Your task is to output the entries below word for word.

(Saved entries)
------------------------
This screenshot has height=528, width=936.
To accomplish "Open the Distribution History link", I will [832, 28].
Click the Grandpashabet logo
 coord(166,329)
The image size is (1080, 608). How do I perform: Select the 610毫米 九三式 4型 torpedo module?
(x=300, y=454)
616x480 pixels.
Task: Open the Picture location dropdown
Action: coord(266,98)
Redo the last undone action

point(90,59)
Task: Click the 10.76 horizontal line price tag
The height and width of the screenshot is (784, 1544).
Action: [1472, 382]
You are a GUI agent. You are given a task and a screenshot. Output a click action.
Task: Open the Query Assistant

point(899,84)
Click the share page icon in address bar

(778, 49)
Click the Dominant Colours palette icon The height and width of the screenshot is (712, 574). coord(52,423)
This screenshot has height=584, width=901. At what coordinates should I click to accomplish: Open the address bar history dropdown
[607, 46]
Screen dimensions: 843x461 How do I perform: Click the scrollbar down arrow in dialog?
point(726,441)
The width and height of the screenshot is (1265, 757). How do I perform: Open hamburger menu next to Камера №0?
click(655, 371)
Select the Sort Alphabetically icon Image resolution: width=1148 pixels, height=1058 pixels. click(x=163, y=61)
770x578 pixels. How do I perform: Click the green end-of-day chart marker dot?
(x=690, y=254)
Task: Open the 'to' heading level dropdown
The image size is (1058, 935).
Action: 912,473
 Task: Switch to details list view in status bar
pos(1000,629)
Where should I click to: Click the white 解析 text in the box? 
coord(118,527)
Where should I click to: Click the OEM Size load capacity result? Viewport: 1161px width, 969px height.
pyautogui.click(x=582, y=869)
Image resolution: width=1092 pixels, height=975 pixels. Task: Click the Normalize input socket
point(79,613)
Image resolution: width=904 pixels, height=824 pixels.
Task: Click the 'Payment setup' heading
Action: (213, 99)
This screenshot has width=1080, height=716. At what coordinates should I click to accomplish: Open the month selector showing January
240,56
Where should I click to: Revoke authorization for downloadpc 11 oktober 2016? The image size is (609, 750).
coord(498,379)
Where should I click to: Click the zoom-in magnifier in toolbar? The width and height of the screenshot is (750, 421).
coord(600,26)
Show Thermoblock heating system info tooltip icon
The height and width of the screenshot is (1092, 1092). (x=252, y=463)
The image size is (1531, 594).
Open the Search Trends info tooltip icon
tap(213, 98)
------------------------
▸ **Exercise result**
This screenshot has height=528, width=936.
To accomplish "Open the Distribution History link", I will [832, 28].
Click the Grandpashabet logo
 coord(166,329)
The image size is (1080, 608). How do I perform: Select the 610毫米 九三式 4型 torpedo module?
(x=300, y=454)
616x480 pixels.
Task: Open the Picture location dropdown
Action: coord(266,98)
Redo the last undone action

point(90,59)
Task: Click the 10.76 horizontal line price tag
The height and width of the screenshot is (784, 1544).
Action: [1472, 382]
You are a GUI agent. You are given a task and a screenshot. Output a click action.
Task: Open the Query Assistant

point(899,84)
Click the share page icon in address bar

(778, 49)
Click the Dominant Colours palette icon The height and width of the screenshot is (712, 574). coord(52,423)
This screenshot has height=584, width=901. At what coordinates should I click to accomplish: Open the address bar history dropdown
[607, 46]
Screen dimensions: 843x461 How do I perform: Click the scrollbar down arrow in dialog?
point(726,441)
The width and height of the screenshot is (1265, 757). How do I perform: Open hamburger menu next to Камера №0?
click(655, 371)
Select the Sort Alphabetically icon Image resolution: width=1148 pixels, height=1058 pixels. click(x=163, y=61)
770x578 pixels. How do I perform: Click the green end-of-day chart marker dot?
(x=690, y=254)
Task: Open the 'to' heading level dropdown
The image size is (1058, 935).
Action: 912,473
 Task: Switch to details list view in status bar
pos(1000,629)
Where should I click to: Click the white 解析 text in the box? 
coord(118,527)
Where should I click to: Click the OEM Size load capacity result? Viewport: 1161px width, 969px height.
pyautogui.click(x=582, y=869)
Image resolution: width=1092 pixels, height=975 pixels. Task: Click the Normalize input socket
point(79,613)
Image resolution: width=904 pixels, height=824 pixels.
Task: Click the 'Payment setup' heading
Action: (213, 99)
This screenshot has width=1080, height=716. At what coordinates should I click to accomplish: Open the month selector showing January
240,56
Where should I click to: Revoke authorization for downloadpc 11 oktober 2016? The image size is (609, 750).
coord(498,379)
Where should I click to: Click the zoom-in magnifier in toolbar? The width and height of the screenshot is (750, 421).
coord(600,26)
Show Thermoblock heating system info tooltip icon
The height and width of the screenshot is (1092, 1092). (x=252, y=463)
The image size is (1531, 594).
Open the Search Trends info tooltip icon
tap(213, 98)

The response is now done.